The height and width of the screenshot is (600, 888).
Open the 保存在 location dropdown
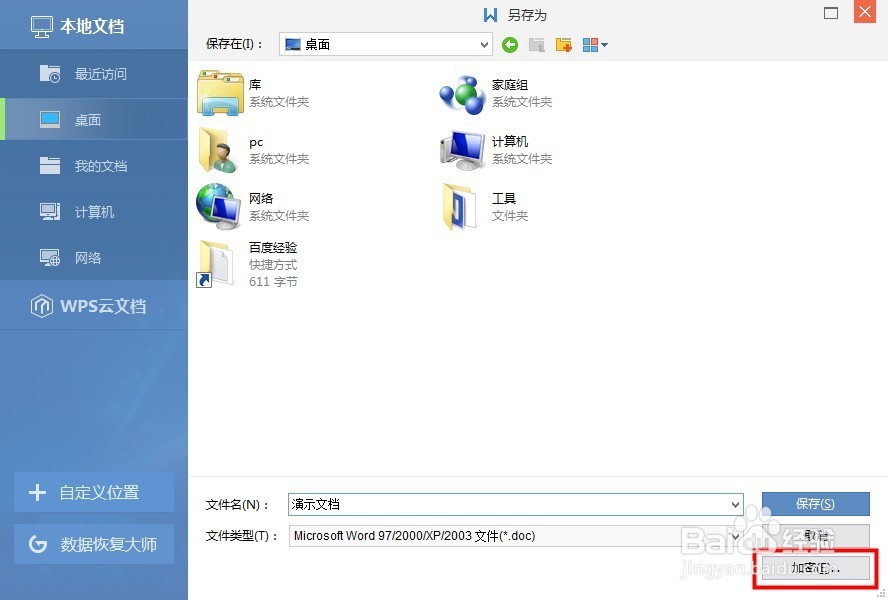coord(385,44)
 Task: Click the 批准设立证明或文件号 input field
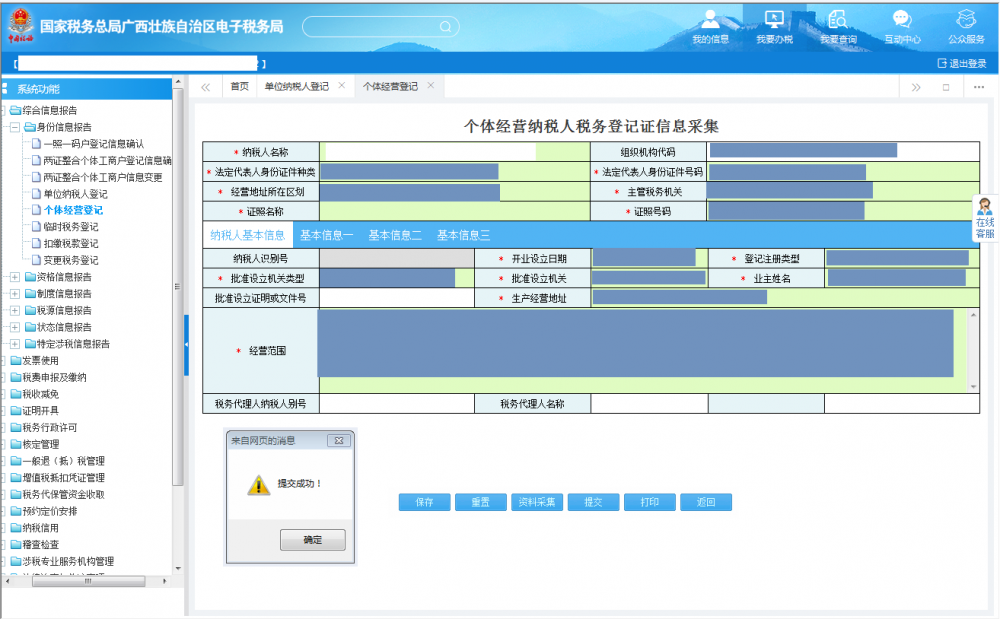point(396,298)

==

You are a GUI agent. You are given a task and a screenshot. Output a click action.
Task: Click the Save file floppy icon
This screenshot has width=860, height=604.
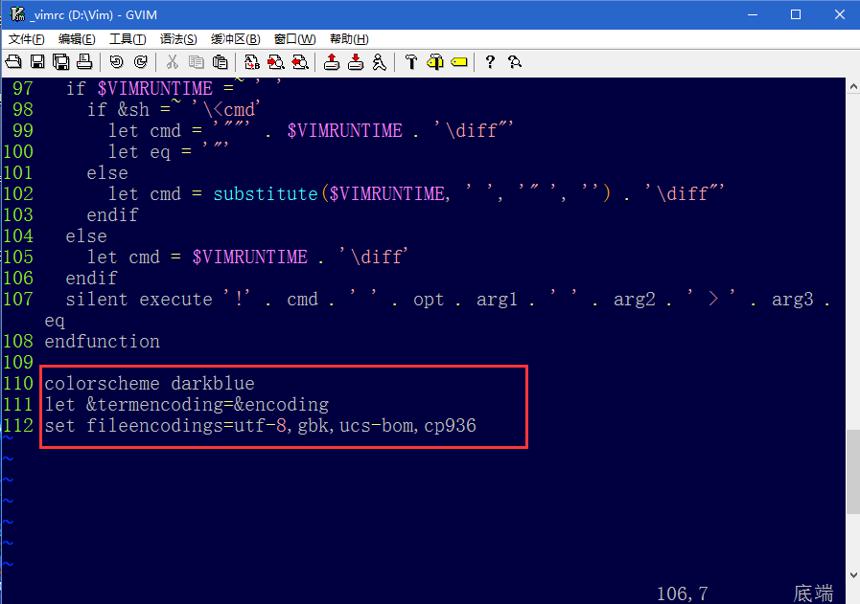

...

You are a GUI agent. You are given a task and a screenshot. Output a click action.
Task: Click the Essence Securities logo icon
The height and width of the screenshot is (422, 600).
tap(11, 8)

What to produce:
Report the number of lines above that hold "icon", and leave out everything else.

Written solution:
2